Il n’aura fallu que quelques jours de grève suite à l’augmentation du prix des produits pétroliers en Guinée, pour que le jeune leader, plaide pour un plan d’urgence pour permettre au gouvernement de reprendre la main.
Il l’a fait savoir dans un entretien qu’il a accordé à notre rédaction hier mercredi après-midi. Lisez !
1-Quel regard économique portez-vous sur le réajustement du prix de carburant, intervenu en Guinée ?
Aliou Bah : C’est une crise de confiance, parce que les arguments que le gouvernement a utilisés pour justifier l’augmentation du prix du carburant à la pompe, il a été démontré que ces arguments ne sont pas fondés et le discours du gouvernement n’a pas été cohérent.

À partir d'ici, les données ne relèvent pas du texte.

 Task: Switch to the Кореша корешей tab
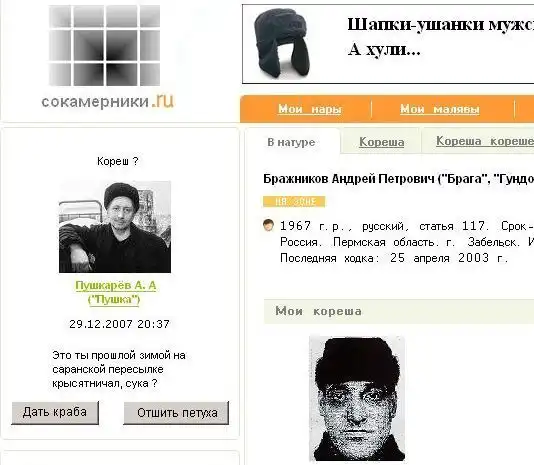point(485,141)
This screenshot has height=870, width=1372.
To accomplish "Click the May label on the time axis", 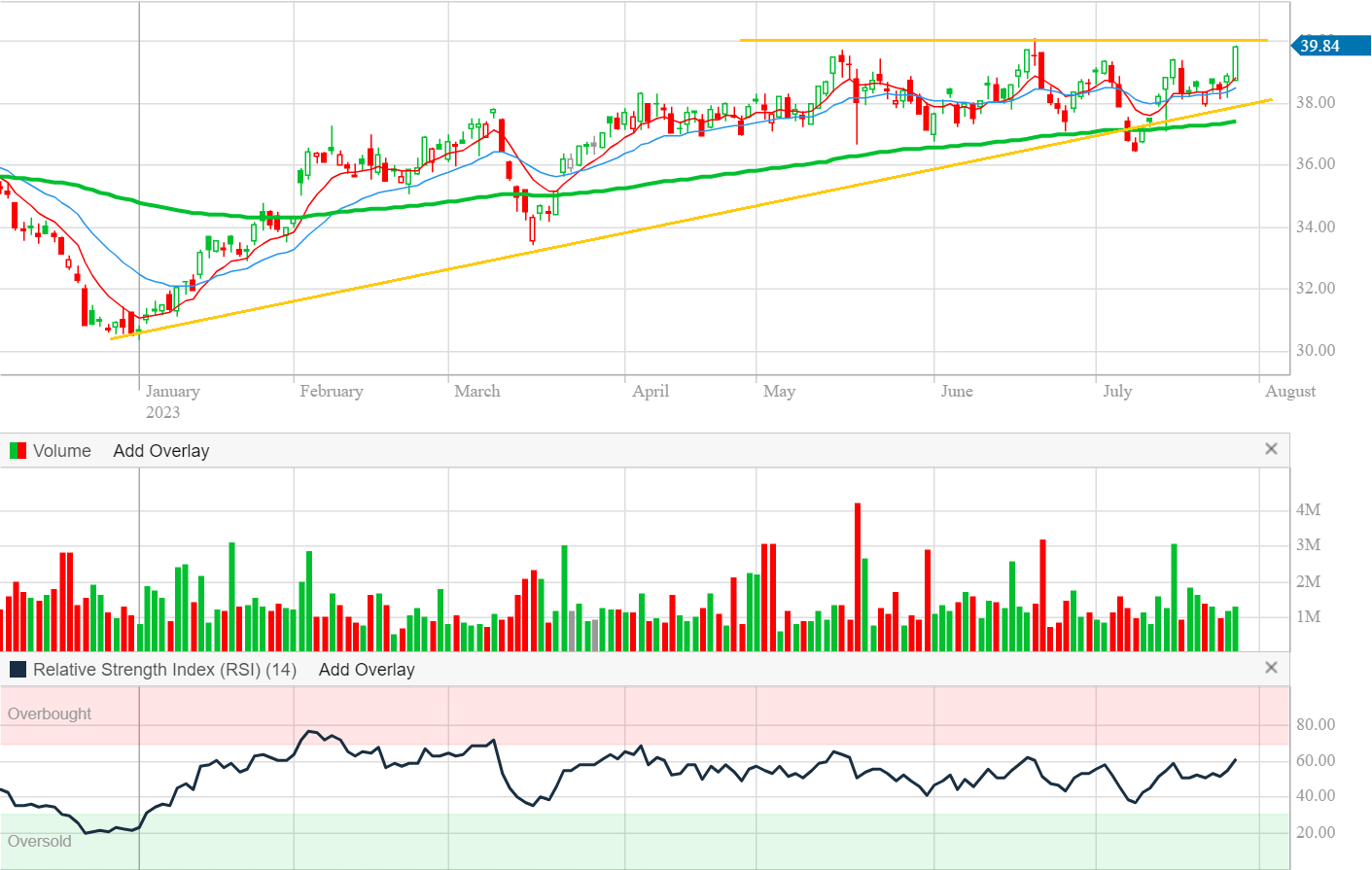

Les acteurs sociaux savent que le gouvernement ne veut pas s’ajuster par la réduction de son train de vie, il veut plutôt continuer d’augmenter les taxes par les quelles il peut espérer mobiliser des recettes et la population va s’appauvrir. Finalement, à force de faire la pression en utilisant les denrées les plus consommées, nous serons face à un risque de disparition de la matière imposable. Le niveau de paupérisation ne prendra que de l’ampleur, et quand c’est comme ça, ce sont des mesures sur le moyen terme, qui seront improductives.
Avez-vous une solution économique en lieu et place de l’augmentation de prix du carburant ?
Il faut mettre les acteurs économiques en confiance, et par rapport à la situation conjoncturelle, nous ne vivons pas une crise qui est liée au prix du baril à l’international, nous avons un problème binaire, de qualité de la gouvernance.
Les mesures les plus urgentes sont directement liées à la lutte contre la corruption, à la réduction du train de vie de l’Etat et à la relance des activités économiques par le fait d’un plan d’urgence que le premier ministre devait présenter pour expliquer aux guinéens, quel sont les poches de budget dans lesquelles il peut faire des coupes de réduction pour qu’on gère plus efficacement ce que nous avons.
Ce n’est pas le fait qu’on soit simplement pauvre, c’est le fait qu’on a une mauvaise qualité des dépenses et le peu que nous avons, nous l’utilisons très mal.
Donc ce plan d’urgence sur les coupes budgétaires qu’il faut faire pour amorcer la réduction du train de vie de l’Etat, notamment les dépenses inutiles, mais aussi les actions majeures en ce qui concerne la lutte contre la corruption, pouvaient être des signaux importants de la part du premier ministre et de son gouvernement pour rassurer les acteurs sociaux.
Existe-t-il un impact économique de cette augmentation du prix du litre, sur l’économie guinéenne, alors que le gouvernement bénéficie de gros investissements des institutions financières ?
Nous n’avons pas d’économie en ce moment, il y a un niveau de pauvreté qui ne fait que gagner en ampleur, nous avons des programmes de survie avec des institutions financières internationales. Sur le plan interne, il n’y a pas d’investissements publics de la part du budget de l’Etat.
Et pour les financements des institutions internationales, ça sert des annonces, il faut considérer ces institutions financières comme des partenaires de développement. Elles ne développent pas un Etat, elles accompagnent l’Etat.
La Banque mondiale et le FMI, ont le rôle de nous accompagner dans un certain nombre de réformes et faire des recommandations selon les programmes dans lesquels nous sommes auprès des bailleurs de fonds, libérer des ressources et les injecter dans l’économie.
Ceux qui investissent sont accompagnés par un système bancaire et les banquiers font une appréciation de la réalité des opportunités d’affaires dans le pays
Donc ça veut dire qu’au préalable, nous devons être un pays attractif, en ce sens où la gouvernance est vertueuse, avec moins de corruption, et que nous ayons des infrastructures de base, une visibilité claire sur l’avenir à travers nos projets de développement et les lois de finance.